Advance Reading Copies (ARCs) are a great way to get a heads up on forthcoming titles. As Collection Development Manager for my library district, I receive ARCs through vendors, publishers, and review journals. I truly enjoy receiving a box of ARCs, finding out about titles coming out in the future, and applying that fore-knowledge to the development of my library’s collection. I do select some to read myself, but there is no way for me to read all the titles I receive. A few years ago I found a means to share the wealth and at the same time gauge which titles might also be hot prospects among our customers.
At the beginning of each month, I send an ‘ARCs Around the Library’ email to our internal staff listserv listing all of the ARC titles to be published in the following month. Staff members are instructed to reply directly to the posting with their name and work location along with their first, second, and third choice of ARC titles. If the first choice has been selected by someone else, then I check for the second choice. If that title has also already been chosen, then I look for the third choice. If all of their selections have been taken by other staff, then a return email is sent letting them know and asking if they would like to try again.
When one of the titles chosen is available, it is sent out to the individual’s branch for their reading pleasure. The staff member is also asked to follow the rules for ARCs.
1) Do not send the ARC in to be cataloged (An ARC is not the finished version of a book.)
2) Do not send the ARC to the Friends of the Library for their annual book fair (ARC’s should not be sold, again because they are not the finished product.)
3) When finished reading, give the ARC to a co-worker, friend, or family member (Share the wealth!)
4) Do not put the ARC in the trash – recycle it instead.
5) Talk about the book with co-workers and promote it to our customers.
6) Bloggers are encouraged to write about the title (Share the wealth!)
Providing staff access to ARCs helps them to stay up-to-date on new titles and gives them a way to pass knowledge along to other staff and customers. By sharing their reading experience with others, ARCs can also be useful for developing and practicing readers’ advisory skills. An ARC title may introduce staff to new authors, genres, or subjects and broaden their reading experience into areas they might never have considered before. Talking about the title gives staff the opportunity to discuss appeal factors and practice book talking skills. Knowing about forthcoming titles is a great way to be prepared for when customers come in asking for that next good book to read.

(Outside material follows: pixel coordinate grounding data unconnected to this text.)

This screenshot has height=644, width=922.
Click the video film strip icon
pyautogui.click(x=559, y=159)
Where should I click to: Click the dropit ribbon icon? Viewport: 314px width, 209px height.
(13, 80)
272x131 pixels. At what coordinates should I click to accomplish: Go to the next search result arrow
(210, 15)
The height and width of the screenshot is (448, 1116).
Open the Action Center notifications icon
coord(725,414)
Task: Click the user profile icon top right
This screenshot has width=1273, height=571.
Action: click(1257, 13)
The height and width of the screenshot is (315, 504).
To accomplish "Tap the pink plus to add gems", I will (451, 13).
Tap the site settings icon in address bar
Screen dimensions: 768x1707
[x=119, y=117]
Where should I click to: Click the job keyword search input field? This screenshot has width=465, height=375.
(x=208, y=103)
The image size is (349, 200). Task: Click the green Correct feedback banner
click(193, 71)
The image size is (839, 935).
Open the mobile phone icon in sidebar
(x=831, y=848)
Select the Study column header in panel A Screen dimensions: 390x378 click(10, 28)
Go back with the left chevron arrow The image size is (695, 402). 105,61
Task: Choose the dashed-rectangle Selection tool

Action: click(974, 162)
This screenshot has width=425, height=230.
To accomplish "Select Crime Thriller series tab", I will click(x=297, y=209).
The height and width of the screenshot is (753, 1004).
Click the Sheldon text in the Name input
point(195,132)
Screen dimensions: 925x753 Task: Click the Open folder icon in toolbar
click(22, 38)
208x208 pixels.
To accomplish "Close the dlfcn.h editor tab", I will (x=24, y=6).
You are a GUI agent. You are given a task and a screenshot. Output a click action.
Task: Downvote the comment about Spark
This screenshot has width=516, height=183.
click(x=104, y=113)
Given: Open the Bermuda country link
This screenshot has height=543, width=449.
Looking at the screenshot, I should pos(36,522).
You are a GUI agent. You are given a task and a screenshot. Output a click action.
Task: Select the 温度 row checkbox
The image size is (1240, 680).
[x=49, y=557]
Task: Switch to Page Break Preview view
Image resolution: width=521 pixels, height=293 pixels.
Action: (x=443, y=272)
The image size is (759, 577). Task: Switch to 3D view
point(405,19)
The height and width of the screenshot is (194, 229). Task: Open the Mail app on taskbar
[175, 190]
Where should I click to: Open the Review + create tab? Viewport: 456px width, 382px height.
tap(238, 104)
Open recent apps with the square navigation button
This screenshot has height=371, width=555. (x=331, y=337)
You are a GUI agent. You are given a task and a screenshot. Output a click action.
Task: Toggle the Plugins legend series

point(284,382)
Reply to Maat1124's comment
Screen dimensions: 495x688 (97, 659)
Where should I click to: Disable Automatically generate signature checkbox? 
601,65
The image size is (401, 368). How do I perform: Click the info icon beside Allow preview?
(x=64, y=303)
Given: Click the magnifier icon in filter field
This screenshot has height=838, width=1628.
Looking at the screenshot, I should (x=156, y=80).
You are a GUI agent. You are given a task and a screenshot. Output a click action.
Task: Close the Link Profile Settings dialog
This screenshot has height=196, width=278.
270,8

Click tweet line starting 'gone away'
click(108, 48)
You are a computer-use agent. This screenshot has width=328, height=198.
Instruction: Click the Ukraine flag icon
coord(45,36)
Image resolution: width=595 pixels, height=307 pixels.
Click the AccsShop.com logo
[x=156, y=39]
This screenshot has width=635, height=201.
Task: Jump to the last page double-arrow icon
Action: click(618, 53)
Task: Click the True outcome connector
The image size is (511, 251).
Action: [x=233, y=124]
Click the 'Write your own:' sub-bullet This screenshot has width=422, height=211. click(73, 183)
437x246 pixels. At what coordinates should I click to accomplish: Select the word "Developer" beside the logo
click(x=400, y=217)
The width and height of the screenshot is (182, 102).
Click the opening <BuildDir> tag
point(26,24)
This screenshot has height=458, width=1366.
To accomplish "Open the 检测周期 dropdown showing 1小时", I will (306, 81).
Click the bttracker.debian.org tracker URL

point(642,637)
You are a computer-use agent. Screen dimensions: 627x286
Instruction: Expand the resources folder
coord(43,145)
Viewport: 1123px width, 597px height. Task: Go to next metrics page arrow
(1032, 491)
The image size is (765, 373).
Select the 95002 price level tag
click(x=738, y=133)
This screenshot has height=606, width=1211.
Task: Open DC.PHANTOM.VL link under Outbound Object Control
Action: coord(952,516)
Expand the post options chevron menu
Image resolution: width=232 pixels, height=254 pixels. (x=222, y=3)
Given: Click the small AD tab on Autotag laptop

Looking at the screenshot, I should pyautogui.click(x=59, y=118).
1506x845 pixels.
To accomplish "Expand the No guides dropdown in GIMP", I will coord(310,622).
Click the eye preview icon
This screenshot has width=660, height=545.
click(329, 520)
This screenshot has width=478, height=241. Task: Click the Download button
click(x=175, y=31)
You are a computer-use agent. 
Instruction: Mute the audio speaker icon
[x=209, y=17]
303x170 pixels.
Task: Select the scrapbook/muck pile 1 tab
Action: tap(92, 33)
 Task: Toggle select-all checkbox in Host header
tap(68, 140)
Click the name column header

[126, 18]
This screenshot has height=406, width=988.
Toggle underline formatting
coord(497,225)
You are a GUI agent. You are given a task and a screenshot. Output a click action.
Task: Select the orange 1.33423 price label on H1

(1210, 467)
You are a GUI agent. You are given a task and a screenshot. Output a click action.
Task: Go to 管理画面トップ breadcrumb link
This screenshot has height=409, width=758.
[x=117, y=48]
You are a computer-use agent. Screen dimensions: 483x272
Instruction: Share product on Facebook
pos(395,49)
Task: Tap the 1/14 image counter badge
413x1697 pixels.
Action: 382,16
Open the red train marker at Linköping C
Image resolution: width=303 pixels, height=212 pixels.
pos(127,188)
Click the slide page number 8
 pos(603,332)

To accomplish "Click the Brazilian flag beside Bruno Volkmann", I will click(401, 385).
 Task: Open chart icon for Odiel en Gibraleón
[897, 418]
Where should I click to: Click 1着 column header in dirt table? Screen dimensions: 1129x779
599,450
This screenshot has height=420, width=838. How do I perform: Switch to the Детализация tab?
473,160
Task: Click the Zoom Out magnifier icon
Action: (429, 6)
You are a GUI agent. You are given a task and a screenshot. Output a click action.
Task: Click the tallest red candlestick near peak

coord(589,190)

The December ARCs Around the Library email generated fast and furious responses from the staff. The first title claimed was The Blood Gospel by James Rollins, followed quickly by Mary Jane Clarks’ Footprints in the Sand, and the nonfiction title, Jungleland: A Mysterious Lost City, a WWII Spy, and a True Story of Deadly Adventure by Christopher S. Stewart. There were multiple requests for the Rollins and Clark titles as well as for The Winter Witch by Paula Brackston and Jennifer McMahon’s The One I Left Behind. Staff reaction can be a good judge as to which forthcoming titles to monitor for increased reserves and to determine if more copies need to be purchased for the library’s collection. I will be keeping an eye on these five books and all of the other December ARC titles.
Lucy is currently reading The Unchangeable Spots of Leopards by Kristopher Jansma.